Infection and readmissions following baclofen pump surgery are common and problematic. A standardized protocol was implemented at our institution for all baclofen pump surgeries aiming to reduce infection and readmission rates.

Methods:

In September 2017, a standardized clinical protocol was implemented for all baclofen pump insertions and revisions. This protocol mandated a pre-operative alcohol preparation, 4% chlorhexidine scrub brush preparation, uniform antibiotic usage, as well as the use of an antibacterial envelope placed around all newly implanted and replacement pumps. Baclofen pump procedures from 2015-2018 were retrospectively reviewed for infection rate within 180 days and readmission rate within 90 days of the procedure. An odds ratio was calculated to investigate the association between protocol implementation and infection rates.

Results:

Of the 97 total baclofen pump procedures performed, 67 were pre-protocol and 30 were post-protocol. No differences were seen in patient sociodemographic data, surgery type, or total operative time between groups. Average patient age was 13 years at time of procedure. The overall protocol compliance rate was 100%. The 90-day readmission rate fell from 13% pre-protocol to 7% post-protocol.

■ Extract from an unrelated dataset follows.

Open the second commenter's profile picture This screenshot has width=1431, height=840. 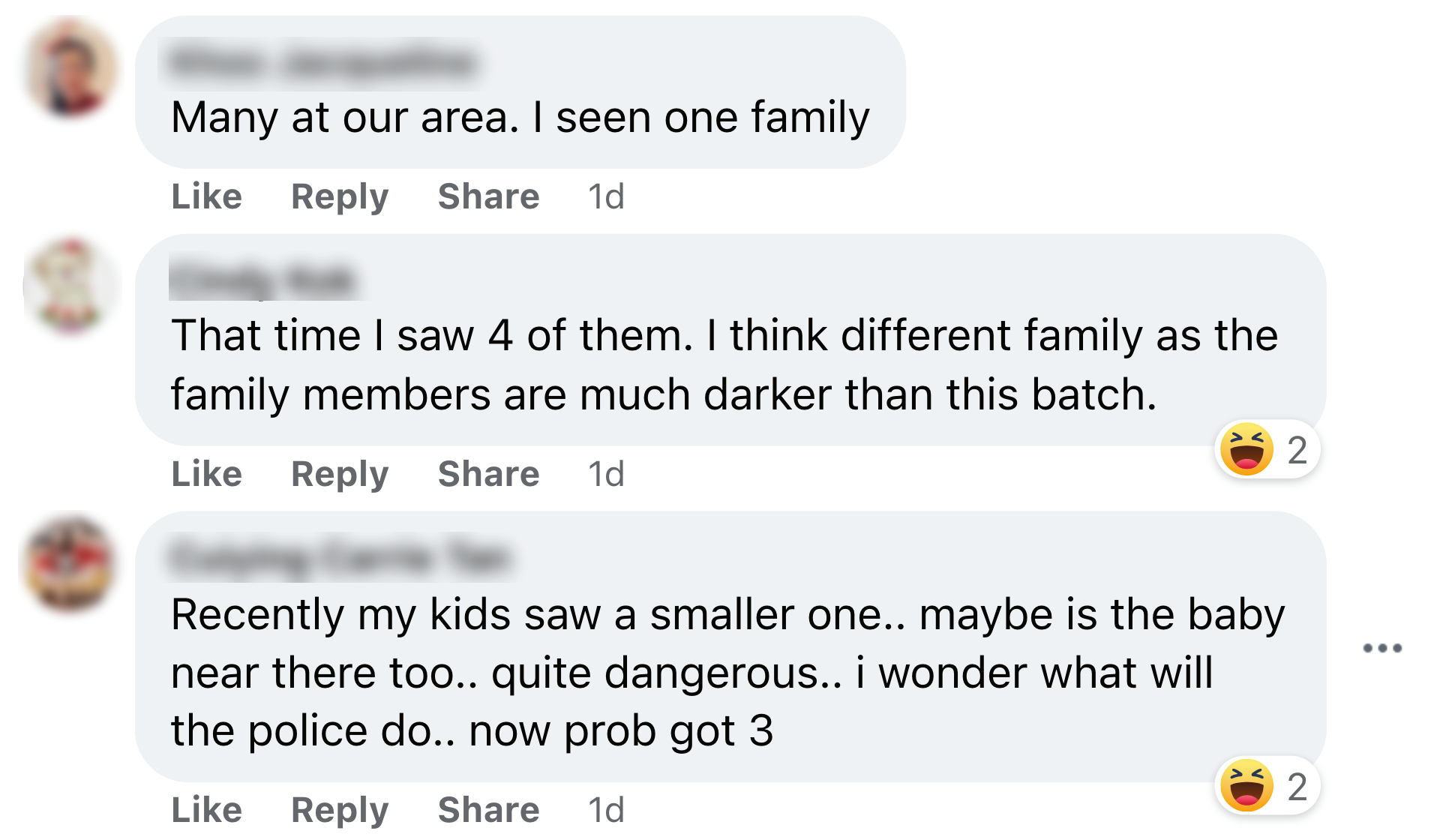point(71,286)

There was a decline in the 180-day infection rate from pre- and post-protocol periods (9% and 0%, respectively). Post-protocol patients were shown to have decreased odds of an infection within 180-days of surgery when compared to pre-protocol patients (OR 0.155, 95% CI 0.001 to 1.385).

Conclusion:

To date, application of a standardized protocol has shown to aid in the reduction of infection and readmission rates following a baclofen pump surgery at our institution.